Talk by James P. Sethna at ASC (Jan 16)
Dardashti, Radin
Radin.Dardashti at lrz.uni-muenchen.de
Wed Jan 15 09:44:20 CET 2014
Speaker: James P. Sethna (Cornell University)
Thursday 16th Jan 2014
Location: Room A348/349, Theresienstr. 37/III
Time: 12:15 - 13:45
Title: Sloppy Models and How Science Works
Abstract:
"With four parameters I can fit an elephant; with five I can make it
wag its tail.” Systems biology models of the cell have an enormous
number of reactions between proteins, RNA, and DNA whose rates
(parameters) are hard to measure. Models of climate change, ecosystems,
and macroeconomics also have parameters that are hard or impossible to
measure directly. If we fit these unknown parameters, fiddling with them
until they agree with past experiments, how much can we trust their
predictions?

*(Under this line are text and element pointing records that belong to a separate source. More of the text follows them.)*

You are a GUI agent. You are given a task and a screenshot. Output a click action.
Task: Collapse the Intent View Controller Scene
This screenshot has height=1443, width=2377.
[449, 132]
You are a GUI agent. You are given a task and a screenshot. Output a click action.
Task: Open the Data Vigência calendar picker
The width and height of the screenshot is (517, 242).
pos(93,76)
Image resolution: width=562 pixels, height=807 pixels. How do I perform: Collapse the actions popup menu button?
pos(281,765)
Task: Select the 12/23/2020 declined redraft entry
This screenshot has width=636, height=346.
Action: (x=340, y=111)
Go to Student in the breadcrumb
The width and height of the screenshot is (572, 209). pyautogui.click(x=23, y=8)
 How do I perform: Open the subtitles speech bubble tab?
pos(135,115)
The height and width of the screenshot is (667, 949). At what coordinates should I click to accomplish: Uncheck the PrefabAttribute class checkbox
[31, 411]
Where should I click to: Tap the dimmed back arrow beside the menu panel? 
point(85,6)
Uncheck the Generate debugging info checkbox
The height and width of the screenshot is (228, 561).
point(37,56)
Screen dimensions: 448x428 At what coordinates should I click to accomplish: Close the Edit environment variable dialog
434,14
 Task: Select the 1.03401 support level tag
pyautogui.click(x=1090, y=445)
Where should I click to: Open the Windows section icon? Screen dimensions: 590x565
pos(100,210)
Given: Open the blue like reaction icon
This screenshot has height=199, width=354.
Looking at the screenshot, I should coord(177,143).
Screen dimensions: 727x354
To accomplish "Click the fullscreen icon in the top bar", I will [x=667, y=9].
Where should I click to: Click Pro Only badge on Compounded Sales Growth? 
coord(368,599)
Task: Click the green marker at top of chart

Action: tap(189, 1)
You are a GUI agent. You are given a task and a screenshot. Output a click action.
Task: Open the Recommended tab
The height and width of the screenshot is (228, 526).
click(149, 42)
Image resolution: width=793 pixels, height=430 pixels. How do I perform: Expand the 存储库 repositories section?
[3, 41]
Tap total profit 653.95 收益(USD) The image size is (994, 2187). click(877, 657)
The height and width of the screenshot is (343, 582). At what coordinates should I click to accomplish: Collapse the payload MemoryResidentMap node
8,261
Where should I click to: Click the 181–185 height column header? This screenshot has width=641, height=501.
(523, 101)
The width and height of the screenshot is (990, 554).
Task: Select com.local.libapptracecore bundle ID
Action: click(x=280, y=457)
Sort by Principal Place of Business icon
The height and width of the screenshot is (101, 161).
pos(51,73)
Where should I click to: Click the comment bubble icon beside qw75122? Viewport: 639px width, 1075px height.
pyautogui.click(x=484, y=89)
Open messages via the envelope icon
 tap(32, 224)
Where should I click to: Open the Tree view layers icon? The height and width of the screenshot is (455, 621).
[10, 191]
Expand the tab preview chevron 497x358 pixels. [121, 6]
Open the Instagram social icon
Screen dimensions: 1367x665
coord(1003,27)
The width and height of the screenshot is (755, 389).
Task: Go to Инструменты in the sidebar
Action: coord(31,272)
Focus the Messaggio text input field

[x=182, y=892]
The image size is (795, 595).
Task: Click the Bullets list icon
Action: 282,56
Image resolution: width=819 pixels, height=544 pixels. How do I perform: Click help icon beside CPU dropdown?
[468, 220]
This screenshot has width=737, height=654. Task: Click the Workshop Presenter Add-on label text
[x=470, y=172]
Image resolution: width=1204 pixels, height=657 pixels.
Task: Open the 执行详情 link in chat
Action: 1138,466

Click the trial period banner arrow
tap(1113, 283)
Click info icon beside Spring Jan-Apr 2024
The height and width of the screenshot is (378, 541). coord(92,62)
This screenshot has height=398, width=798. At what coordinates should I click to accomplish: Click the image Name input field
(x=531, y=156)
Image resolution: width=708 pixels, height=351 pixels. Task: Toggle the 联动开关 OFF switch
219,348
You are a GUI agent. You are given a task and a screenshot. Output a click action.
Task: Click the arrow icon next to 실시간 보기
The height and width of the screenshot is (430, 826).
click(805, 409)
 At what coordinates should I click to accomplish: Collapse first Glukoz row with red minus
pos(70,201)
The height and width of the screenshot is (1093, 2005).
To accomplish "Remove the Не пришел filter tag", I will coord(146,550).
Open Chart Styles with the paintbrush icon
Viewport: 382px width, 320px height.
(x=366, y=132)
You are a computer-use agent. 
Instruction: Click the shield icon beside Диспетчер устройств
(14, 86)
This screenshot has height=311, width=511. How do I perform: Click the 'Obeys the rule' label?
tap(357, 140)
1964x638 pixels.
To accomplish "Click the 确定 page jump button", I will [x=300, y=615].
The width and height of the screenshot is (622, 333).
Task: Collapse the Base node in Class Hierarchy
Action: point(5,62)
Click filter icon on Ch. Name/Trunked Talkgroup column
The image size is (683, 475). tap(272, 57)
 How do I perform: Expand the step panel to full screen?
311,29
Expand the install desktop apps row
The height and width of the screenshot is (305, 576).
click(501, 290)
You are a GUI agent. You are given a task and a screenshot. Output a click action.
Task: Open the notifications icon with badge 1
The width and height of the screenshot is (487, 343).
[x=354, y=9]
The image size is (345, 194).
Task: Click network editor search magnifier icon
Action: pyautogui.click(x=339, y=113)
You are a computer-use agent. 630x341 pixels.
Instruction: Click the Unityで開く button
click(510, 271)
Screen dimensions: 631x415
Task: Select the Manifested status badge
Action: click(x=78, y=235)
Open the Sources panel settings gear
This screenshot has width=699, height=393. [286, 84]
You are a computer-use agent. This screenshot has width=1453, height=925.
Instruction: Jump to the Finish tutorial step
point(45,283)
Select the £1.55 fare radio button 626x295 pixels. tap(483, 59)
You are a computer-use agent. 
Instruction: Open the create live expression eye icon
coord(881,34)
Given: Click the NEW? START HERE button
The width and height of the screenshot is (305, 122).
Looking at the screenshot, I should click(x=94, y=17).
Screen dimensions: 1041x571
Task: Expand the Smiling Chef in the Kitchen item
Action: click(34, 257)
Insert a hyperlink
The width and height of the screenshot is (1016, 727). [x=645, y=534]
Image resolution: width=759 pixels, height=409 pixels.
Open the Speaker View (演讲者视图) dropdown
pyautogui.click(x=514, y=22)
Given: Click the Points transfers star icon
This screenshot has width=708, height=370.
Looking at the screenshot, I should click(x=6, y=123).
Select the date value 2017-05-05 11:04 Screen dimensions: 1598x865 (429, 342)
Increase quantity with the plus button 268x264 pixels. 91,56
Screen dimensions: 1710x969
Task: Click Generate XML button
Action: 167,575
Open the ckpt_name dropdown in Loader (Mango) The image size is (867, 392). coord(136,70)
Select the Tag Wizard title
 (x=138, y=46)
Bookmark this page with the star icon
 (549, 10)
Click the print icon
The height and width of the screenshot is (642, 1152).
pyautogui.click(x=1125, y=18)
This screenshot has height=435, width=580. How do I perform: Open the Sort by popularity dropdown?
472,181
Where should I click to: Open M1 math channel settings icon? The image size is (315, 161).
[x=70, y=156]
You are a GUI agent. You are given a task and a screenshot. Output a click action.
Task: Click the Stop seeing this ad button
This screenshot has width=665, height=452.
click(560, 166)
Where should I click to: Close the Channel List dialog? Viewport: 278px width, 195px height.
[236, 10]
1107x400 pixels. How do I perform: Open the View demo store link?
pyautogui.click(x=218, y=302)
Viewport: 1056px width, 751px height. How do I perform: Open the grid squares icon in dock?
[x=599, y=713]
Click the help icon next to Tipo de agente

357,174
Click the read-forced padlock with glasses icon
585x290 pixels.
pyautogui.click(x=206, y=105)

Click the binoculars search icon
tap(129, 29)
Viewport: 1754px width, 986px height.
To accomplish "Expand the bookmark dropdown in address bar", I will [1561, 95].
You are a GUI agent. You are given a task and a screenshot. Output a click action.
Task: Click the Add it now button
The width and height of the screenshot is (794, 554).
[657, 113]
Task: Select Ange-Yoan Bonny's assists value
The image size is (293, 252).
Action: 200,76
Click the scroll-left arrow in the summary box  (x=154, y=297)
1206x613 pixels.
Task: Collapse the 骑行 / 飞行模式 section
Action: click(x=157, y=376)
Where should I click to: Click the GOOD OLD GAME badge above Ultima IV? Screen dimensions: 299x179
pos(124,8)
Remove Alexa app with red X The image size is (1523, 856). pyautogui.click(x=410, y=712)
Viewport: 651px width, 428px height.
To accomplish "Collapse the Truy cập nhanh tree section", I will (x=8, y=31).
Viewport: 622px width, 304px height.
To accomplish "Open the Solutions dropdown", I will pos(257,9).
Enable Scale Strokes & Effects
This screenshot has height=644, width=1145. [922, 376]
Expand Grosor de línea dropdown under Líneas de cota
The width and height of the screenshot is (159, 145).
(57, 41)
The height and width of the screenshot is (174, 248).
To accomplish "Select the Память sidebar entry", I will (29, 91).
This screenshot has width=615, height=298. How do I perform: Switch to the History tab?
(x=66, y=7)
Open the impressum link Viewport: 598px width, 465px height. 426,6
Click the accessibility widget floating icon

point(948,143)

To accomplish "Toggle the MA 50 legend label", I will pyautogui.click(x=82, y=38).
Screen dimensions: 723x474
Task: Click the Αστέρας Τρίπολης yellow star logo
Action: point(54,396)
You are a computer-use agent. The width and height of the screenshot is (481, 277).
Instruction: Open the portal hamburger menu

Multiparameter fits are sloppy; the parameters can vary
over enormous ranges and still agree with past experiments. Nonetheless,
they can often make useful predictions about future experiments, even
allowing for these huge parameter uncertainties: a few stiff
combinations of parameters govern the behavior. Third, these sloppy
models all appear strikingly similar to one another – for example, the
stiffnesses in every case we’ve studied are spread roughly uniformly
over a range of over a million. We will use ideas and methods from
differential geometry to explain what sloppiness is and why it happens
so often. Finally, we shall show that models in physics are also sloppy
– that sloppiness makes science possible.